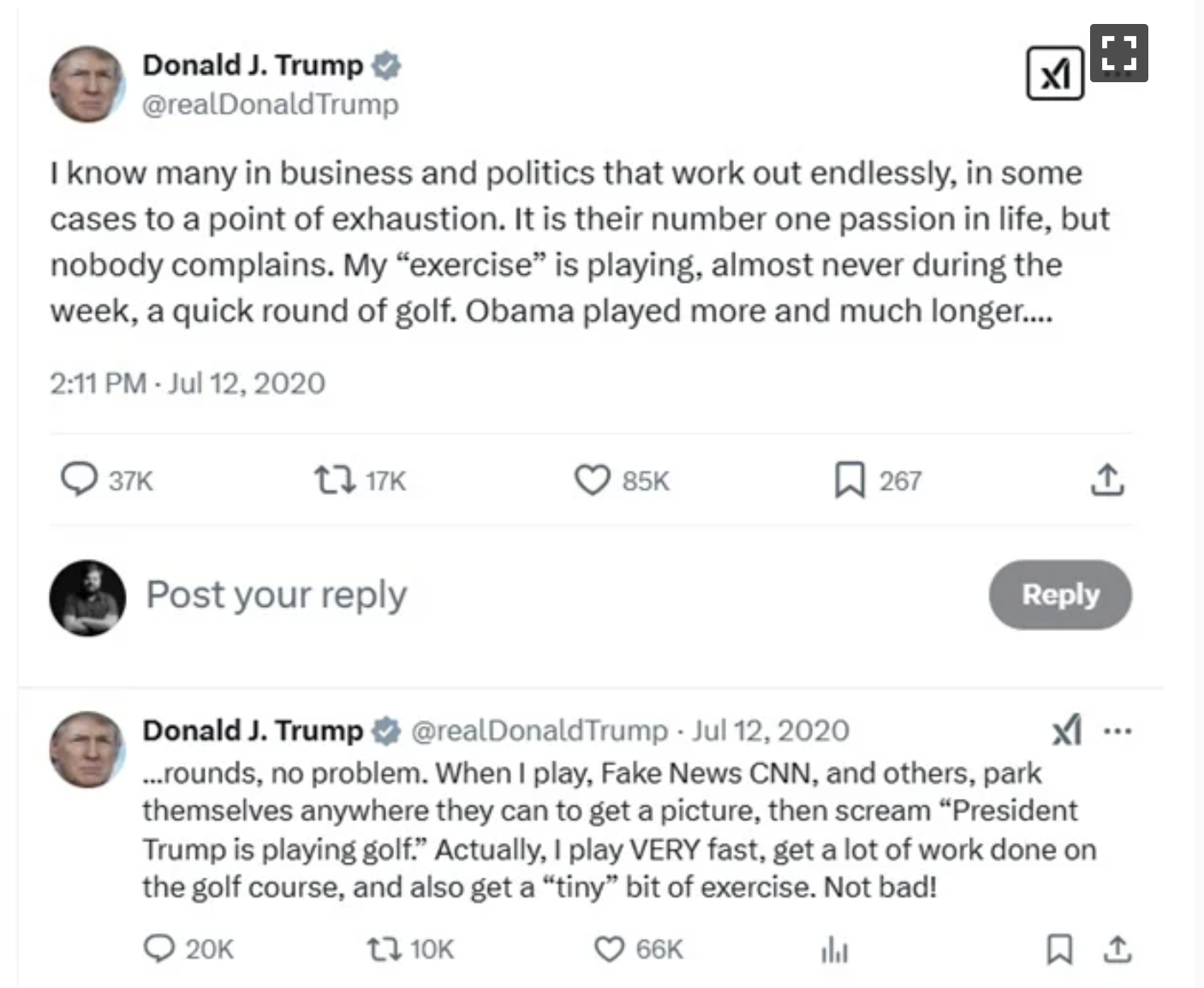Screen dimensions: 1204x988
Task: Reply to the second tweet with 20K replies
Action: 159,949
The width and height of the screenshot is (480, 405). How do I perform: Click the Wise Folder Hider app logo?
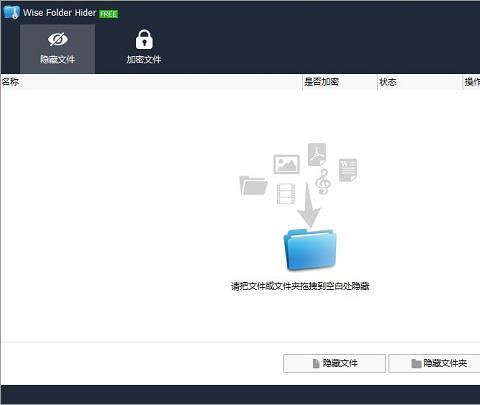pyautogui.click(x=11, y=12)
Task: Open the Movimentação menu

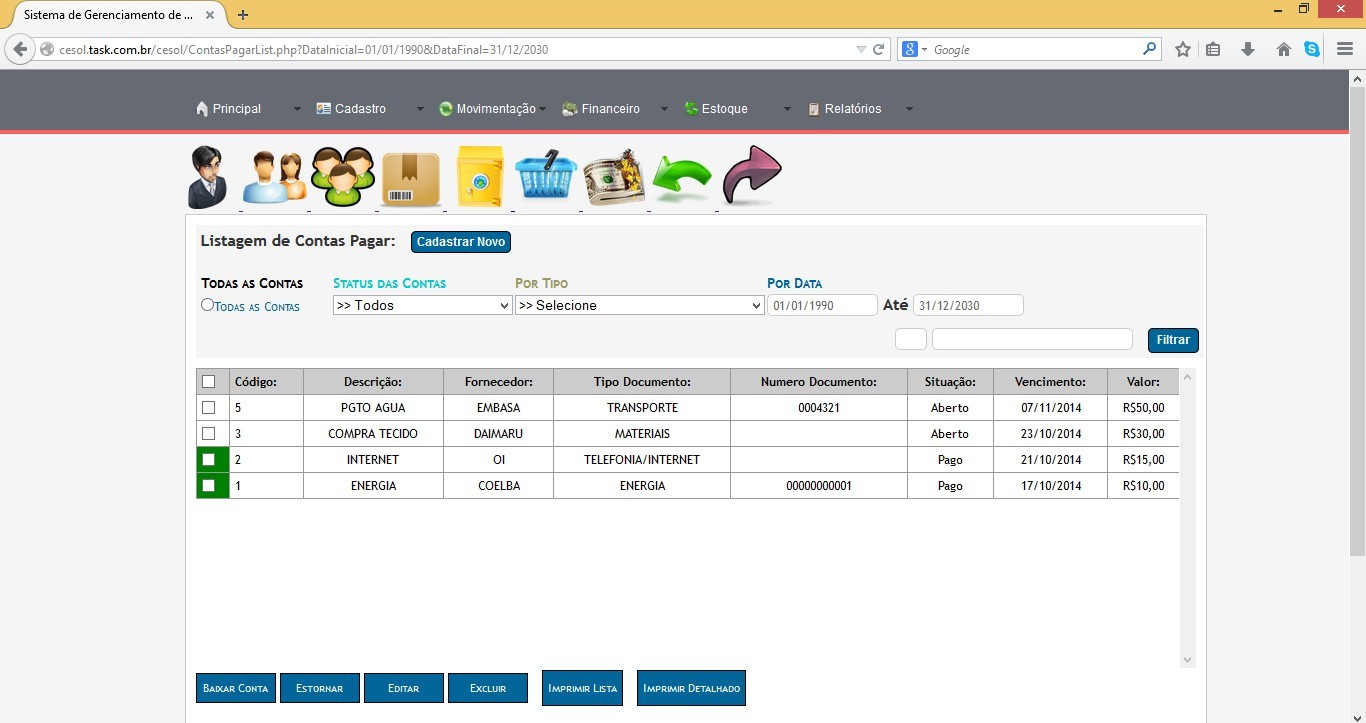Action: [495, 109]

— About this exercise —
Copy exactly the lines from the one containing "The width and" through the last line of the records above, including both, and omit every picture.

— Answer section —
The width and height of the screenshot is (480, 405). How do I perform: Click the Wise Folder Hider app logo?
pyautogui.click(x=11, y=12)
Task: Open the Movimentação menu

Action: [495, 109]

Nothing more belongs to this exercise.